Изменить размер шрифта - +
Гейнзе считался членом семьи, он не мешкал с ответом на любую шутку, случалось, мы весь вечер покатывались со смеху.

Немногие часы, когда я оставался наедине с собою в этом гостеприимнейшем из домов, я посвящал несколько странной работе. Во время похода, помимо дневника, который я вел, я еще записывал в стихотворной форме распоряжения по армии, комичные ordres du jour[6]. Теперь я решил просмотреть и отредактировать их. Но вскоре понял, что видел и оценивал многое абсолютно неправильно, близоруко и высокомерно; поскольку же обычно строже всего относишься к недавним заблуждениям и поскольку оставлять такие бумаги на волю случая мне казалось делом рискованным, то я поспешил уничтожить всю тетрадь в ярком пламени пылавшего в камине каменного угля. Огорчает это меня сейчас лишь потому, что она очень пригодилась бы мне для уяснения хода событий и последовательности моих собственных размышлений.

В неподалеку расположенном Дюссельдорфе я усердно навещал друзей, которые все до единого принадлежали к пемпельфортскому кружку. Обычно мы встречались в картинной галерее. Тут чувствовалось предпочтение, отдаваемое итальянской школе, к нидерландской же все были несправедливы до последней степени. Конечно, возвышенный дух итальянских художников увлекал благородные души. Однажды мы долго пробыли в зале Рубенса и наиболее выдающихся нидерландцев; когда мы выходили, напротив нас висело «Вознесение» Гвидо. Кто-то восторженно воскликнул: «Мы словно перешли из кабака в гостиную!» Я был очень доволен, что в таком великолепии являют себя и столь страстный восторг вызывают живописцы, которыми я недавно восхищался по ту сторону Альп, но считал нужным получше ознакомиться и с нидерландцами, тем паче, что их редкие достоинства тут представали перед нами во всей своей несомненности: то, что я видел, осталось в памяти до конца моих дней.

Но еще больше поразило меня то, что в высших кругах до известной степени распространилось вольнолюбие и демократизм: люди не понимали, что́ им придется утратить, прежде чем они обретут взамен нечто довольно неопределенное. Бюсты Лафайета и Мирабо, изваянные Гудоном, очень похожие и естественные, почитались здесь как боги: в Лафайете чтили доблести рыцарские и гражданские, в Мирабо — силу духа и ораторский дар. Уже тогда немецкий дух странно заколебался: некоторые, побывав в Париже, слышали речи сих доблестных мужей, своими глазами видели их деяния и — несчастная немецкая черта — вздумали им подражать; и это как раз в то время, когда беспокойство за судьбу левого берега Рейна переходило в обоснованный страх.

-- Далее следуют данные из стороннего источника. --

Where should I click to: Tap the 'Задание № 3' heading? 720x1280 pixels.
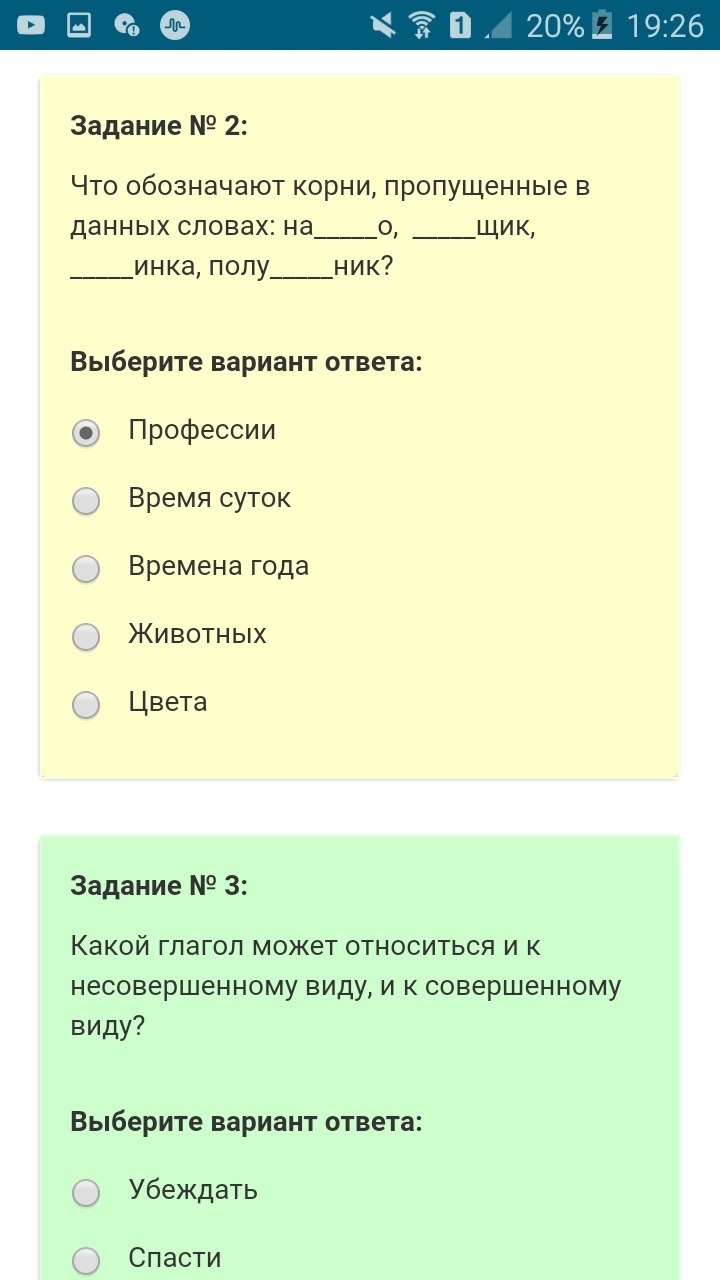[x=158, y=886]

Час тяжкого испытания! Эмигранты заполонили Дюссельдорф, прибыли сюда даже братья короля. Все спешили их увидать, я встретил их в картинной галерее и вспомнил разговоры о том, как они, вымокшие до нитки, выезжали из Глорье. Явились также господин фон Гримм и госпожа де Бёй. Город был переполнен, их приютил у себя аптекарь: спальней им служил естественнонаучный кабинет, обезьяны, попугаи и прочие твари внимали утренним грезам достойнейшей дамы, раковины и кораллы мешали ей разместить предметы туалета; не успели мы поразить Францию бедствиями постоя, как они уже перекочевали к нам.

Госпожа фон Коуденховен, прекрасная, умная женщина, некогда украшение майнцского двора, тоже бежала сюда. С немецкой стороны подоспели, чтобы на месте ознакомиться с обстоятельствами, господин фон Дом с супругой.

Франкфурт оставался еще в руках французов, войска маневрировали между рекою Лан и Таунусом; точные сведения и ложные слухи каждый день сменяли друг друга, оживляя разговоры, давая повод для острот, — впрочем, радости от этого было мало, ибо интересы и мнения то и дело сталкивались. Я не мог серьезно отнестись к ситуации неясной, сомнительной, зависевшей от ряда случайностей, и своими парадоксальными шутками то веселил, то удручал общество.

Помнится, однажды за ужином добром помянули граждан Франкфурта: они-де вели себя достойно и мужественно в отношении Кюстина, тем самым весьма выгодно отличаясь от жителей Майнца, которые вели себя, да и сейчас ведут, непристойно.